The Real-Life Diet of a Mountain-Climbing National Geographic Photographer
Mountain climbing is like NASCAR, at least from the spectator’s point of view. There’s a great deal of technical expertise required to do both well, but the nuances go unappreciated by your average viewer. People usually only tune in when there's a disaster.
Cory Richards’ last attempt to climb a mountain wasn’t a disaster, but it also wasn’t successful. “We failed on a climb in Myanmar,” he says. “We were trying to measure the highest point in Southeast Asia and there are three disputed peaks in that zone. We were going to climb all three and couldn’t make it over one.”
Short on food after 41 days, the team called it quits. Richards, a mountaineer, National Geographic photographer, and the first American to scale an 8,000-foot peak in winter, is breezy with his f-bombs and no-nonsense about how shitty it is to get up and down a mountain.
“When you’re in that extreme survival environment, you have to eat whatever you can. People have experimented with eating onions and lard, that was an old Russian thing where they would just eat Crisco and onions at high altitude.”
“You take the whole trip and say, we’re going to be in Myanmar for two months, and of those two months we’re going to be in the jungle or on the mountain for X weeks, so that’s X number of days and we’ll be consuming X number of calories and this is what’s available for food there, so we’ll take this with us. It’s a really complex and exhausting process to figure out exactly the calorie count that we need.”
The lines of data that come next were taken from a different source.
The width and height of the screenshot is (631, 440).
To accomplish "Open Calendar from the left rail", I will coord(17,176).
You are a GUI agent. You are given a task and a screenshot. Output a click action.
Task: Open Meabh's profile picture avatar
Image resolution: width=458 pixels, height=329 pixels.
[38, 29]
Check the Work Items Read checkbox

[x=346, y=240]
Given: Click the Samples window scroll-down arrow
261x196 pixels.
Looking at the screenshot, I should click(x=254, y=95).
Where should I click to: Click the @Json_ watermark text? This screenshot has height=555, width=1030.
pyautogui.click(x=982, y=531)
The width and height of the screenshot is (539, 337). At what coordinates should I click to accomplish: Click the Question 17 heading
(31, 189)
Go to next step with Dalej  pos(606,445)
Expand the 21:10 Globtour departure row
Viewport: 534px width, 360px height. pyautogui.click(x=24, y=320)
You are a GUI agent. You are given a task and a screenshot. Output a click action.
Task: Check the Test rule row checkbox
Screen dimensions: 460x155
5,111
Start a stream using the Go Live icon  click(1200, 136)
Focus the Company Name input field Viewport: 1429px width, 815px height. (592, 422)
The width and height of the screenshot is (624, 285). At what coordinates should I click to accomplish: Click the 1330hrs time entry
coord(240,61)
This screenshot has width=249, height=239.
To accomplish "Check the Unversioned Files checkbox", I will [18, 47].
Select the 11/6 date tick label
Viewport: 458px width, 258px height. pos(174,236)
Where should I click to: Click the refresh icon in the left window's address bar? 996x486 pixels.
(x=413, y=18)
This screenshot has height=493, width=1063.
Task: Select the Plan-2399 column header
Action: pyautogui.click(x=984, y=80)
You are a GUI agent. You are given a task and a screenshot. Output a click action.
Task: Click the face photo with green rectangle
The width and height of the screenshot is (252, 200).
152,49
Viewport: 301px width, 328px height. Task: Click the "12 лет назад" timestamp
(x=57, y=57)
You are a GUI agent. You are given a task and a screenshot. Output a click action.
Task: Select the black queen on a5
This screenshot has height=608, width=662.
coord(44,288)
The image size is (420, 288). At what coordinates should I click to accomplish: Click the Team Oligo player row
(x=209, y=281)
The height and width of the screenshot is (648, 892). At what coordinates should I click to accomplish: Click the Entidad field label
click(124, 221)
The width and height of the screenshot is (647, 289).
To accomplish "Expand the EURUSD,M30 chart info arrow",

Even if you have enough food to make the trip, burning over 5,000 calories a day, there’s no way to make up that deficit with that much activity at that altitude. Eating that high up is difficult. Some textures become unappealing, your body is nauseated, and as you get higher your priorities shift from efficient, fueling food to anything that you can stand to eat. You lose intramuscular fat, then muscle, then finally subcutaneous fat. Most people come down from a successful mountain climb looking like they nearly died, or at least very skinny-fat.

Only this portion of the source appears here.